What lines in the material hold the string "menu"? Copy out each of them.

== Segment start ==

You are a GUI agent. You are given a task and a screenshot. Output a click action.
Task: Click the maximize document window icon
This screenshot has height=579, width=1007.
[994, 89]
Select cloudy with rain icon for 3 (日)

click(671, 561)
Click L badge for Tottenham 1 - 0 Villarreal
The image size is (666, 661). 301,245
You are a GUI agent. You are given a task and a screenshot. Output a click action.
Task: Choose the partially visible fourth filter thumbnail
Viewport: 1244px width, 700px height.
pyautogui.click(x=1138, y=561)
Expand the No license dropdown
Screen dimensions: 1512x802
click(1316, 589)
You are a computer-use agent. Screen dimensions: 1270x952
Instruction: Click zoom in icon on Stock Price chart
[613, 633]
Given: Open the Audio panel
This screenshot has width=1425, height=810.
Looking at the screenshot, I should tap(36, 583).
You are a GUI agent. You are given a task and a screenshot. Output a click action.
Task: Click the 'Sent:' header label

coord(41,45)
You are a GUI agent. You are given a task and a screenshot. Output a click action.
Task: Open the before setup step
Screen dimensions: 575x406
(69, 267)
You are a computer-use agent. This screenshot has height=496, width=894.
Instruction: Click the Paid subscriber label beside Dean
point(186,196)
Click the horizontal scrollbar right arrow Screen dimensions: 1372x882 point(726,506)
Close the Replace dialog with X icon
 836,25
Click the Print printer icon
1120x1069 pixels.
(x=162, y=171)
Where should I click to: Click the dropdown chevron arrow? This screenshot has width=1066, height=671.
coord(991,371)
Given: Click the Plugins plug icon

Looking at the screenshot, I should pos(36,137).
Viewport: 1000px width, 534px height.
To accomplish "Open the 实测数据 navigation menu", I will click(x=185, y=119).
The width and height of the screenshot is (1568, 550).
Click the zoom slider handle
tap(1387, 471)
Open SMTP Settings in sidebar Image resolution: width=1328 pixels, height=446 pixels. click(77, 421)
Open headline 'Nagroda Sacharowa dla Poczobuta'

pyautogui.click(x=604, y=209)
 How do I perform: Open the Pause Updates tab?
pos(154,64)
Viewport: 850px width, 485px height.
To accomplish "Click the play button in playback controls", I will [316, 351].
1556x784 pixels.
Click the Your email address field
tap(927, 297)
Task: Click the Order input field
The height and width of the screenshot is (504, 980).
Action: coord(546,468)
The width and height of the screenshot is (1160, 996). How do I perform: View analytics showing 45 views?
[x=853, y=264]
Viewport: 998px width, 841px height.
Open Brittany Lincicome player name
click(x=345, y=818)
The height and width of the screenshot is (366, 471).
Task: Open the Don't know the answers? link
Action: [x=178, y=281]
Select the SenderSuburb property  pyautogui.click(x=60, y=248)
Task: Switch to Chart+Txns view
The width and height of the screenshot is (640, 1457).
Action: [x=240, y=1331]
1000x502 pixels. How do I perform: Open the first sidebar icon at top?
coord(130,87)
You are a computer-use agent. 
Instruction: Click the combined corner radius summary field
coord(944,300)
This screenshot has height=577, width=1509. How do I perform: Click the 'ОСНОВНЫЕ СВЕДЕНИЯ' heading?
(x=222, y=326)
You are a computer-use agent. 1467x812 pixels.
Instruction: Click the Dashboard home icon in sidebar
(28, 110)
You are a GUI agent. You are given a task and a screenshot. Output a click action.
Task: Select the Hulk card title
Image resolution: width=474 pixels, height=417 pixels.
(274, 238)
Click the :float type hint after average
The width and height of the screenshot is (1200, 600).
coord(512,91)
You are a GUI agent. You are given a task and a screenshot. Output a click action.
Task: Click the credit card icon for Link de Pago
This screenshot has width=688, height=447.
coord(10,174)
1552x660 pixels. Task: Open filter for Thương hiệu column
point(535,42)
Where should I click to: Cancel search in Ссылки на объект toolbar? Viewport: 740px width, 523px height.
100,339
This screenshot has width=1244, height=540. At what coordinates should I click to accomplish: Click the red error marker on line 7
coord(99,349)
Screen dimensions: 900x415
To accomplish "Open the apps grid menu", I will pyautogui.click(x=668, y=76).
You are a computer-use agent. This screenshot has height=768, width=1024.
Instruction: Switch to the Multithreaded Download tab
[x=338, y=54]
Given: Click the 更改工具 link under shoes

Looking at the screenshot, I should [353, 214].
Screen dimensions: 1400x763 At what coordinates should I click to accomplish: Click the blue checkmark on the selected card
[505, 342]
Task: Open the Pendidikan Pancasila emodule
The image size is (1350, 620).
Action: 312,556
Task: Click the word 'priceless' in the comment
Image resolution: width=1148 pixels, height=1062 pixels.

== Segment end ==

◆ **Your solution**
To accomplish "Open the 实测数据 navigation menu", I will click(x=185, y=119).
To accomplish "Open the apps grid menu", I will pyautogui.click(x=668, y=76).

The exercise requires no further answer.